### DATA LISTING

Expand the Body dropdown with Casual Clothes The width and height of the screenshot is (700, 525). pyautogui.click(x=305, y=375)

---

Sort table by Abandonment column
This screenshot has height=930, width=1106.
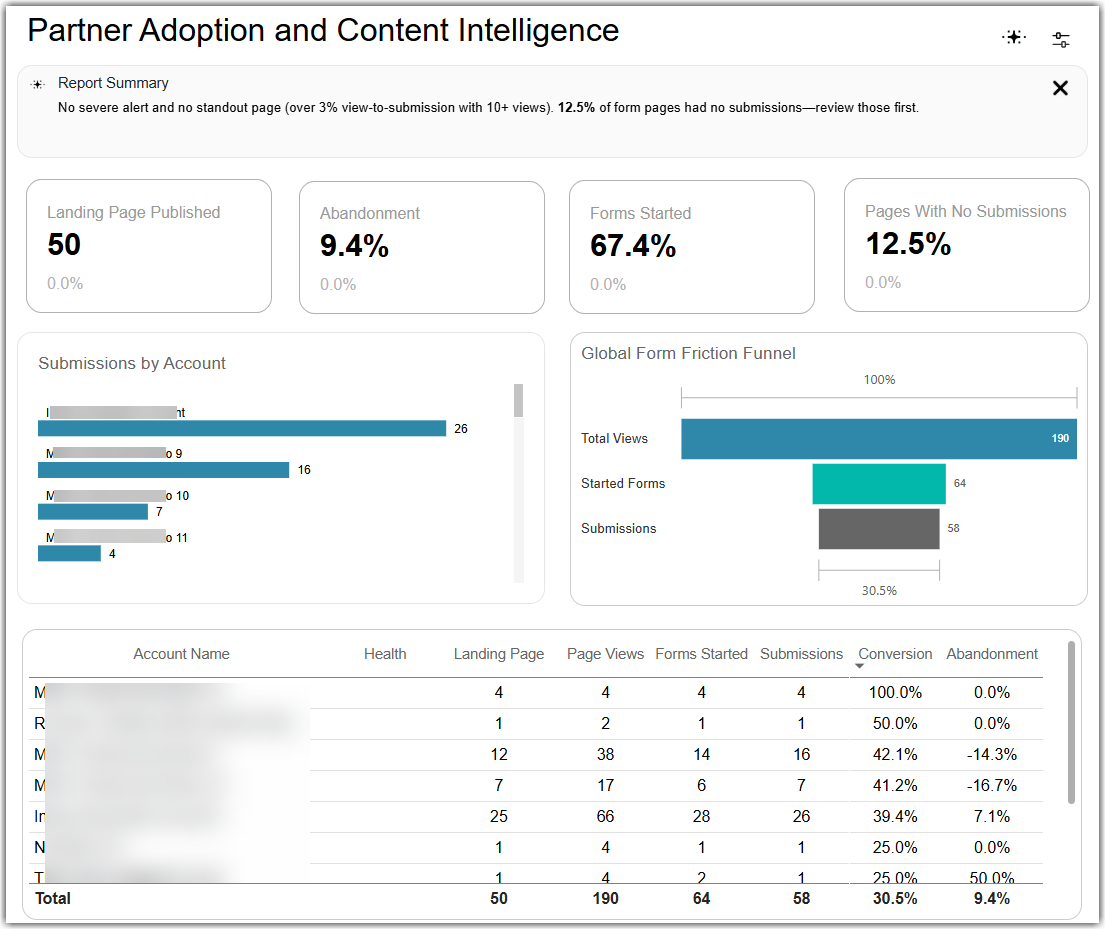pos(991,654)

---

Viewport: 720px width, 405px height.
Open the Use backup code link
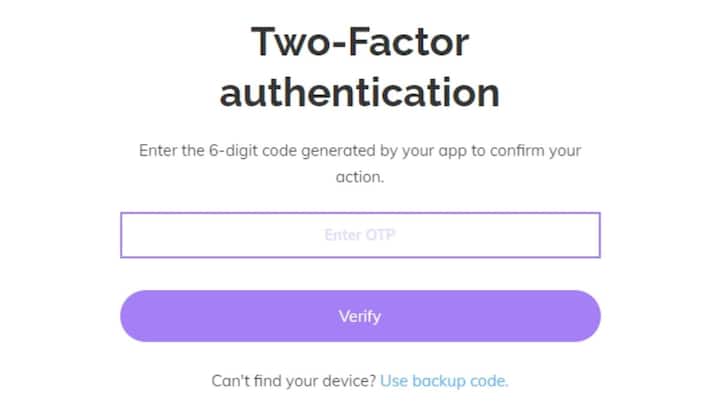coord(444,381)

### TO DO
Please give the material from the line containing "Viewport: 720px width, 405px height." through the line containing "coord(444,381)" as a numbered list, with blank lines and pictures left out.

### FULL RESPONSE
1. Viewport: 720px width, 405px height.
2. Open the Use backup code link
3. coord(444,381)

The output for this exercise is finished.